• [TASK GOAL]:
Go to the line that contains "The image size is (777, 401).", then write out that line and all that follow to the end of the listing, exactly and without pictures.

• [ENTRIES PROVIDED]:
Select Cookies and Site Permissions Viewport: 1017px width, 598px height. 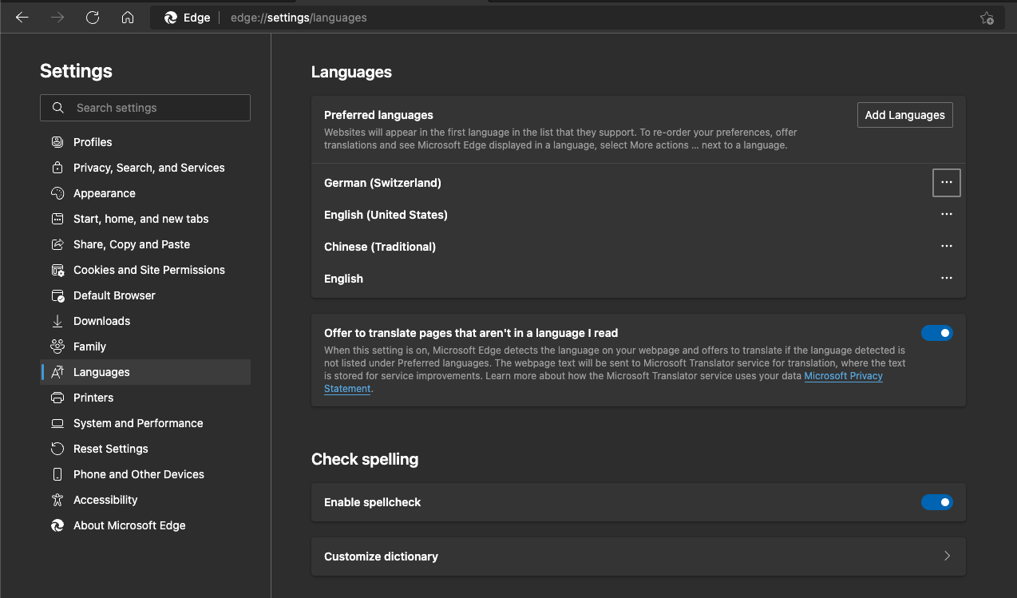(x=148, y=269)
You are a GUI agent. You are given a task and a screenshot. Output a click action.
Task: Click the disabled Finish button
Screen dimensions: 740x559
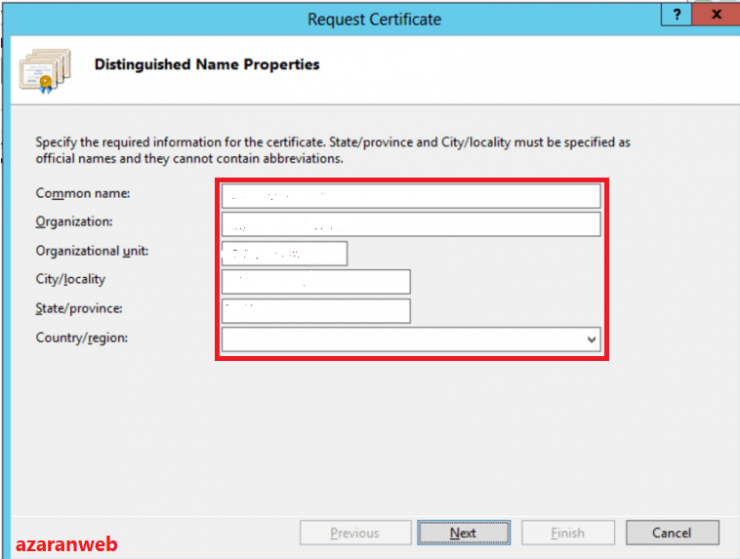point(567,533)
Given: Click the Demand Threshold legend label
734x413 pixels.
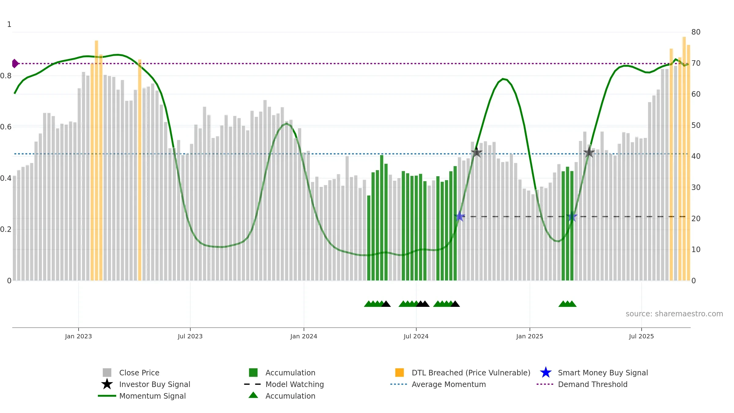Looking at the screenshot, I should click(593, 384).
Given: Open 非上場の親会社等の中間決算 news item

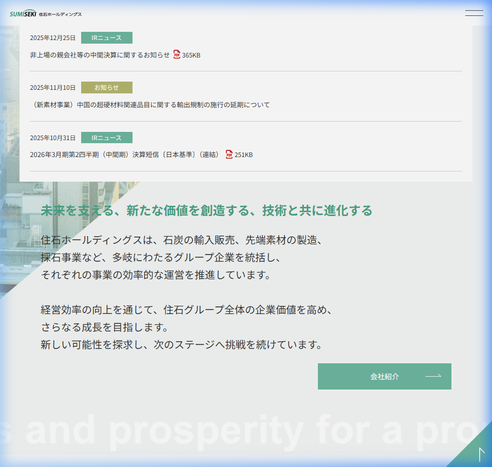Looking at the screenshot, I should tap(100, 54).
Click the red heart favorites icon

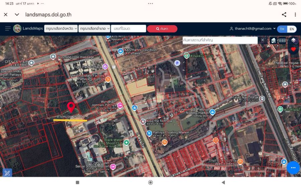293,50

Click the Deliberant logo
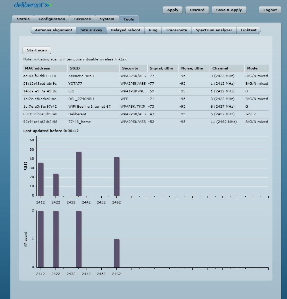click(33, 5)
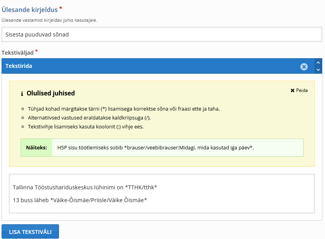Move Tekstirida item up with arrow
325x239 pixels.
tap(318, 63)
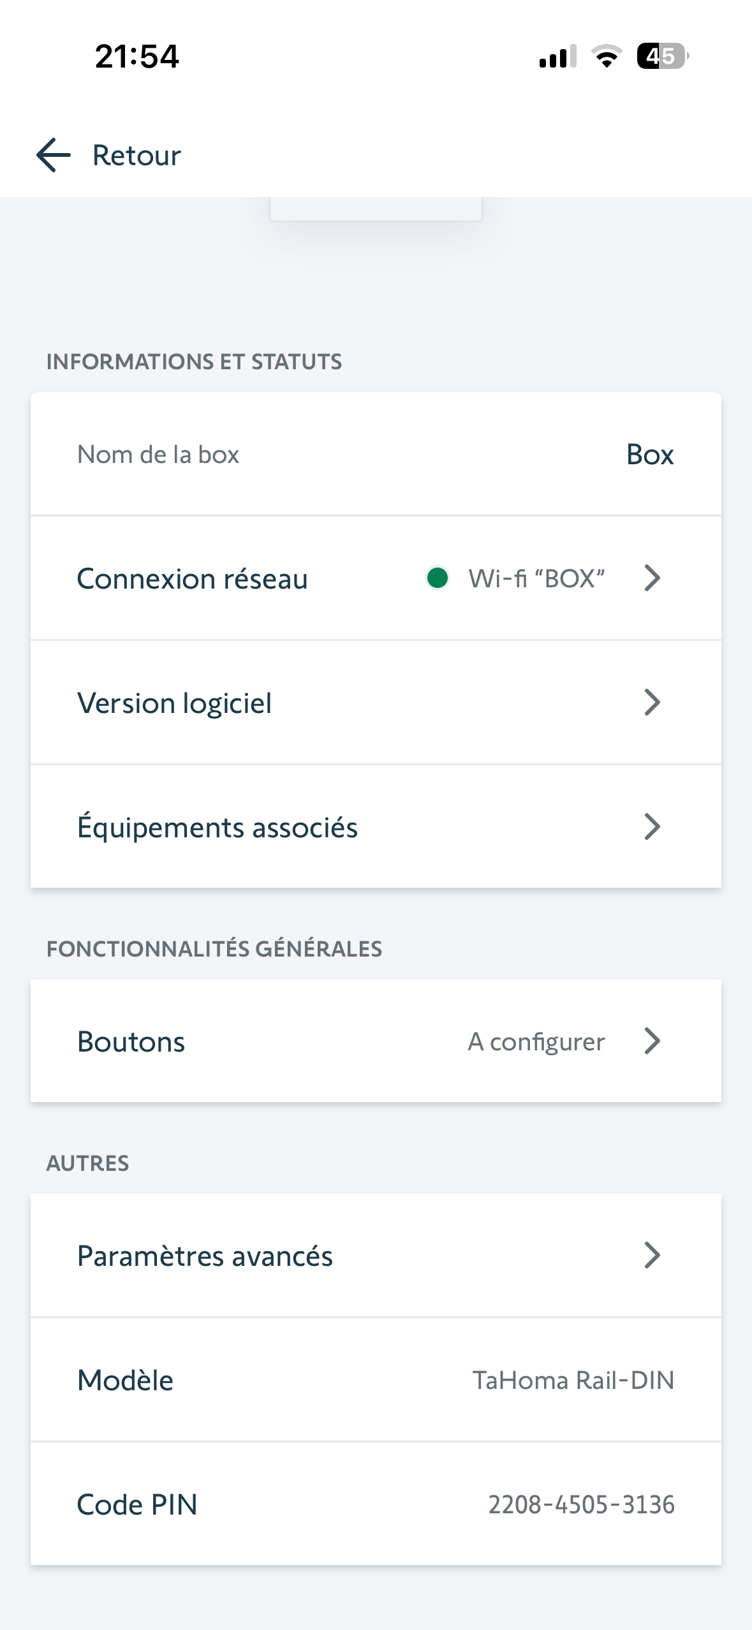Tap the TaHoma Rail-DIN model value
The width and height of the screenshot is (752, 1630).
[x=573, y=1381]
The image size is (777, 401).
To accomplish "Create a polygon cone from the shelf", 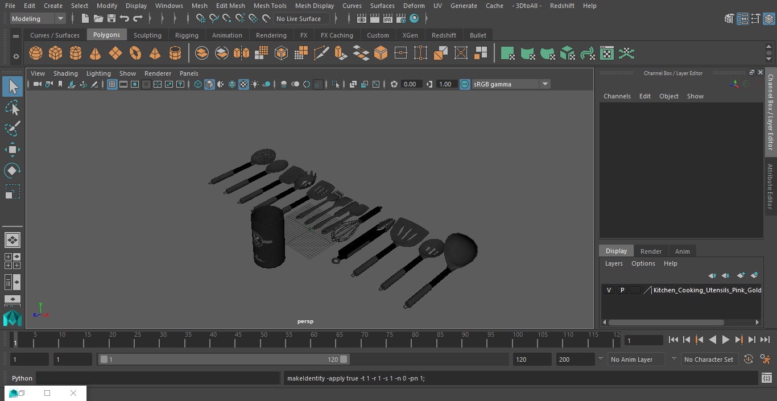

• [EXERCISE ANSWER]:
The image size is (777, 401).
To accomplish "Create a polygon cone from the shelf", 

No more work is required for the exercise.